Why LLMs Fail as Sensors (and What Brains Get Right) (English)

LLMs (Large Language Models) are being used as sensors. That is a category error: using a probabilistic synthesizer where a deterministic boundary device is required.

This isn't developers' fault. Most mainstream examples and tutorials lead with the simplest demo: "just send it to the model." That makes onboarding easy, but it blurs a crucial boundary: perception vs synthesis. Industry incentives don't help either: token-priced systems naturally reward pipelines that do more work inside the LLM.
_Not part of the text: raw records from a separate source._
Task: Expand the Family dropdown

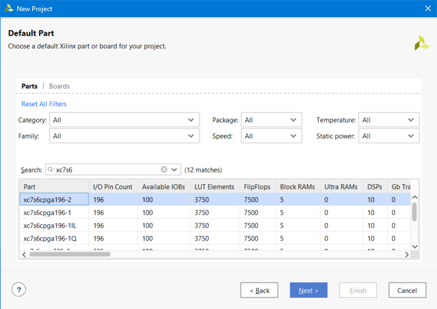Action: point(124,136)
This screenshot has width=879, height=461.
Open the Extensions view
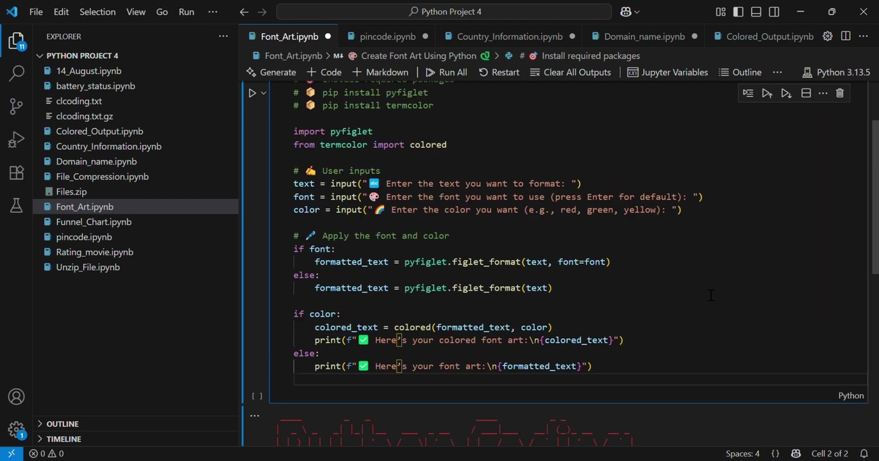(16, 172)
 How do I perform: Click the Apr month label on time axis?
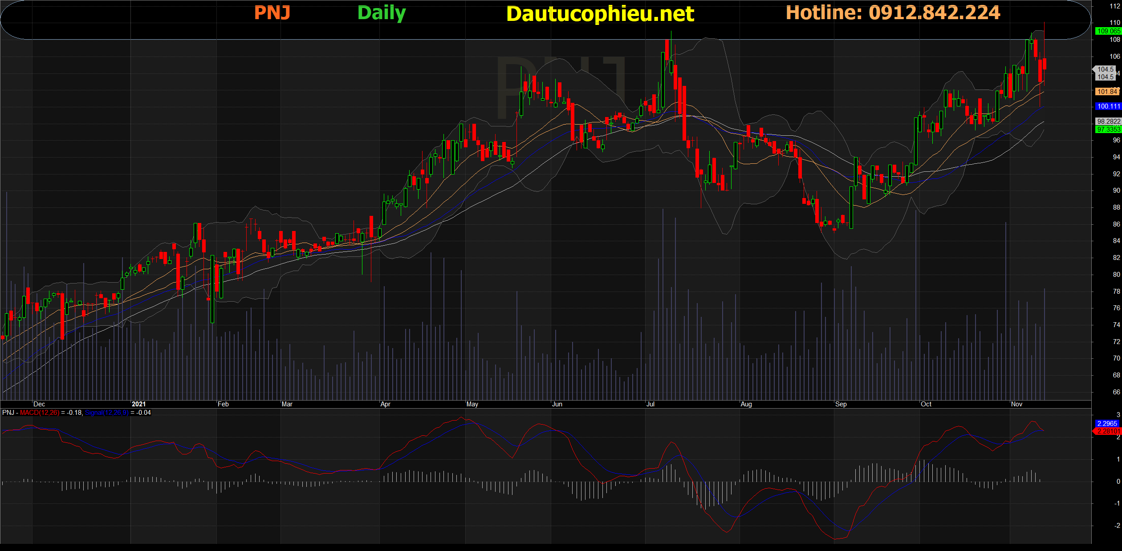point(386,404)
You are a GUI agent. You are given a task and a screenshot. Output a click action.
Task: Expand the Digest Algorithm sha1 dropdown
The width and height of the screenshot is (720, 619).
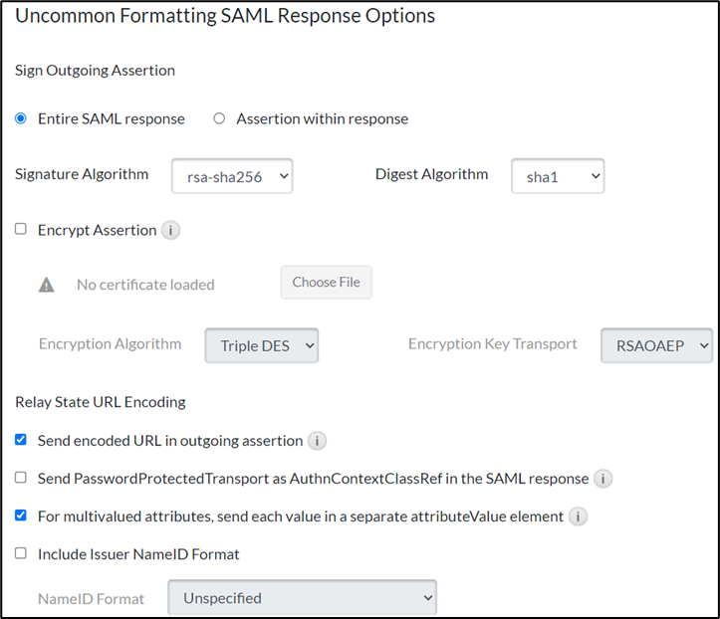(x=558, y=176)
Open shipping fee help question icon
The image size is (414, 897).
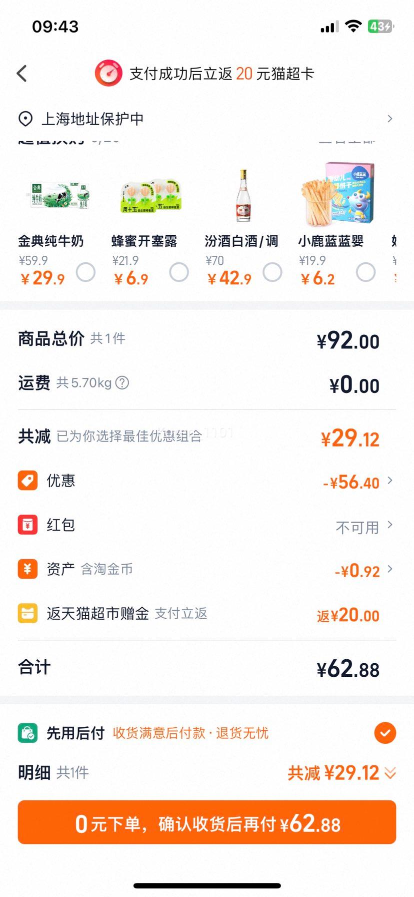click(122, 383)
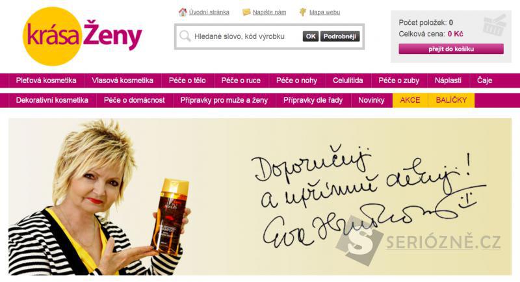Open the Pleťová kosmetika category
Screen dimensions: 520x282
[x=46, y=81]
This article is about Reduced RAG - an architectural pattern where deterministic pipelines feed probabilistic components, not the other way around. In a proper RAG system:

Pipelines (sensors → local models → structured facts) do the reduction
LLMs operate only on the reduced, structured output
Never send raw data directly to LLMs

Example: In the OCR (Optical Character Recognition) pipeline, the Vision LLM is tier 3, not tier 1. It only runs after text-likeliness heuristics and local OCR fail. That is not an optimization. It is a boundary rule - an architectural constraint that prevents inappropriate tool usage regardless of perceived convenience.

This is Part 1 of "LLMs as Components". Part 2: MCP Is a Transport, Not an Architecture covers the category error of using MCP as architecture.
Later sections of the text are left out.